Tasks and exercises.
[A] In the passage on NHS waiting-list performance standards, what share of admitted patients must be selected from those who have waited less than 18 weeks?
[B] Extend the passage on NHS waiting-list performance standards, starting after its final sentence.

Provided text.
The following example illustrates the point.
Trust A has developed a backlog of patients on its waiting list who have already waited over 18 weeks. The Trust does not want to have a backlog, and notes that the NHS Constitution right to treatment within 18 weeks, the incomplete pathways performance standard, the accepted principle that patients with similar clinical priority should broadly be treated on a first-come-first-served basis, and the wishes of clinicians and managers alike, all point towards a clear and simple solution: treat the over-18-week waiters and thereby clear the backlog.
However Trust A is restricted from doing so by the admitted patients performance standard, which stipulates that 90% of admitted patients must be selected from those who have waited less than 18 weeks. (The performance standard for non-admitted patients has exactly the same effect, though in practice it is less likely to be the stumbling block.)
The admitted patients performance standard has a number of effects:
1) In order to clear 100 long-waiting patients who have already breached 18 weeks, the Trust must at the same time admit 900 short-waiting patients whether their clinical priority justifies it or not (and in most cases it will not). This queue-jumping is unfair to the long-waiting patients.

Provided material.
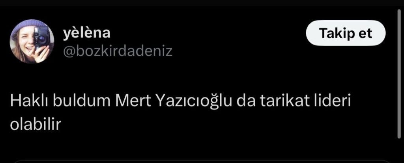The image size is (404, 163).
Task: Click the "et" text in follow button
Action: coord(365,34)
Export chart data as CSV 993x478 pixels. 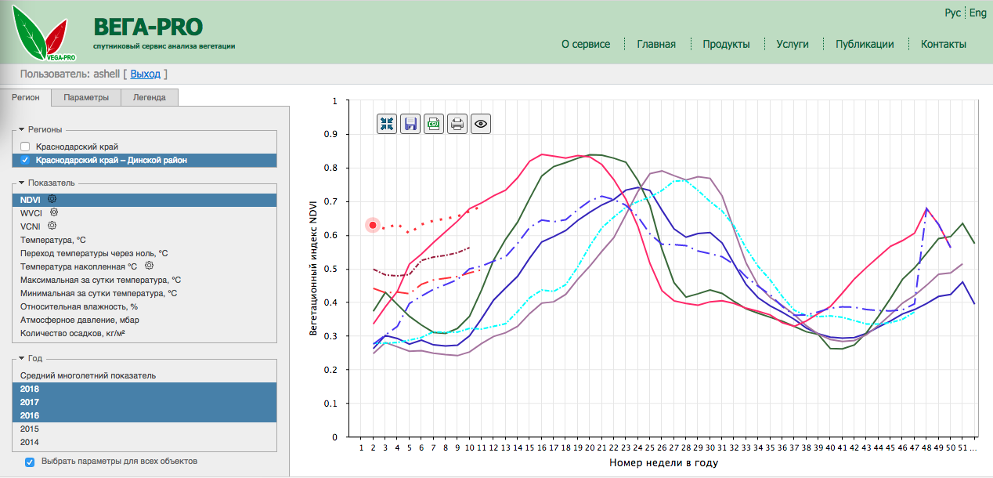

Per-task answers.
[A] 90%

[B]
2) This queue-jumping also pushes up maximum waiting times (as queue-jumping does in any queue) thereby making the long-wait backlog worse than it would have been without the queue-jumping. The number of over-18-week waiters will therefore be much higher than it would have been, if the Trust had been allowed to treat non-urgent patients in date order. This undermines the NHS Constitution right to treatment within 18 weeks.
3) Put another way, the Trust is only able to clear the backlog slowly, because it is only allowed to devote 10% of its activity to the long-waiting backlog. If this restriction were lifted, it could devote all its non-urgent capacity to the backlog (typically between 50% and 95% of activity depending on the number of urgent patients in the casemix) and clear it much more quickly.
4) The Trust Board’s monthly Performance Report monitors all three performance standards, but a majority of Board members have a limited understanding of how the standards act in opposition to each other. This leads to poorer monitoring and decision-making than if just one performance standard, whose effect is intuitive, were monitored.
5) Statistics are collected and published nationally based on all three performance standards, which leads to misunderstandings about the NHS’s waiting times performance by the general public, journalists, and politicians. Such misunderstandings have in the past reached the highest level: exchanges between the Prime Minister and Leader of the Opposition at Prime Minister’s Questions have on occasion assumed that an increase in the number of long-waiters being treated is a bad thing, when in fact it resulted in a reduction in the number of long-waiters still waiting which is a good thing.
In contrast to the admitted and non-admitted performance standards, the newer standard (that 92% of patients on incomplete pathways should have been waiting no more than 18 weeks from referral) does not similarly frustrate good waiting list management, and should therefore be retained.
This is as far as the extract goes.